On Wednesday, Hurricane Ida swept through the northeast, as torrential downpours left roadways and vehicles in the Bronx submerged in its path as well as a rare late-night tornado warning in the borough.
Hurricane Ida also produced the city’s first-ever flash flood emergency, the city’s biggest single hour of rainfall and led to more than a dozen fatalities in the New York City metropolitan area.
A flood warning is still in effect for Bronx County, until 6:15 p.m., according to National Weather Service.
Throughout New York City, underground subway stations turned into waterfalls, many throughout the Five Boroughs encountered massive flooding in their apartments.
According to police, 12 people died as a result of massive flooding in properties. NYPD Commissioner Dermot Shea said 8 of the 9 deaths took place in residential homes in basements.
Mayor Bill de Blasio said Thursday morning the death toll in the Big Apple was nine, but that number rose to 12 by afternoon after firefighters in Queens discovered three more bodies.
Ida’s impact has also resulted in massive interruptions in commutes throughout the city. Just before 1 a.m., the city issued a travel ban in effect until 5 a.m. on Thursday.
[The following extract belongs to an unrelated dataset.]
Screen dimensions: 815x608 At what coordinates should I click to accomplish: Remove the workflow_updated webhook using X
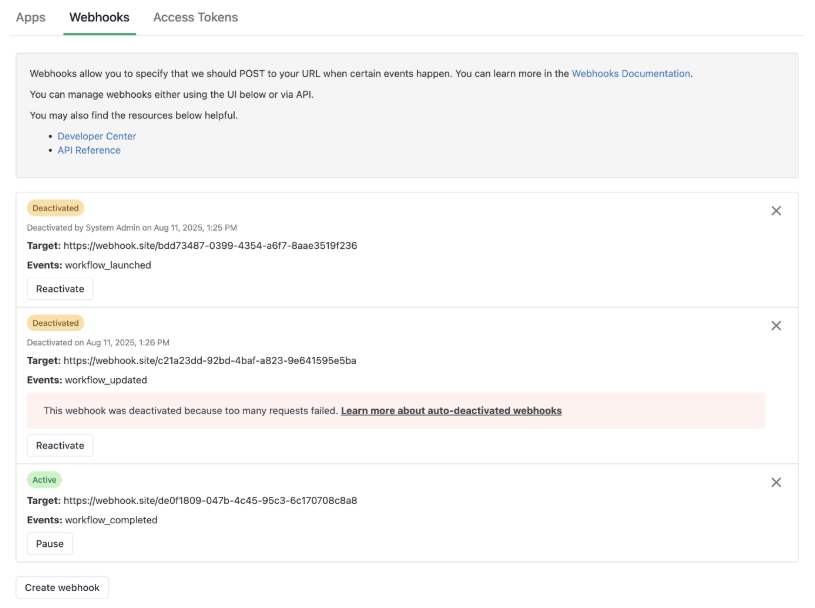coord(776,326)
The Bronx River Parkway is closed between White Plains and Yonkers and The Hutchinson River Parkway is between the Cross County Parkway and the Bronx due to flooding and abandoned vehicles on the roadways. As of 1 p.m. Thursday, vehicles remained submerged underwater on the Major Deegan Expressway.
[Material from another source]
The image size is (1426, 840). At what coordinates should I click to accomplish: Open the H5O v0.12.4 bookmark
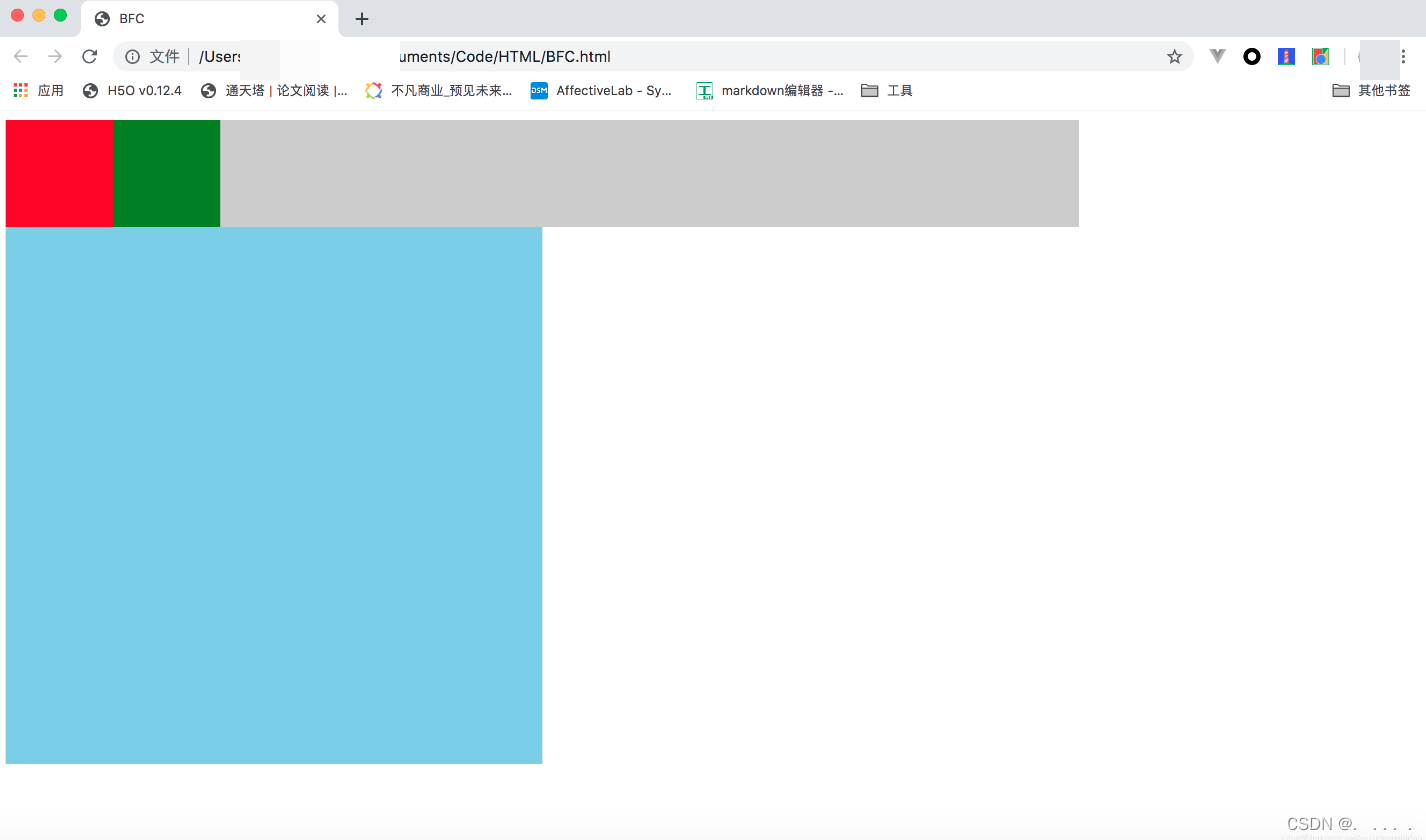tap(131, 90)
Transit officials told the Bronx Times that Metro-North and Bee-Line services remain suspended.
During a Thursday morning briefing, Gov. Kathy Hochul said “Metro-North, LIRR and the New York City subway system are not fully functioning” and her focus will be on flood prevention.
Local leaders said the city needs to pivot to climate prevention, as storms like Ida and Tropical Storm Henri have broken 30-year flood records and daily rainfall records in consecutive weeks.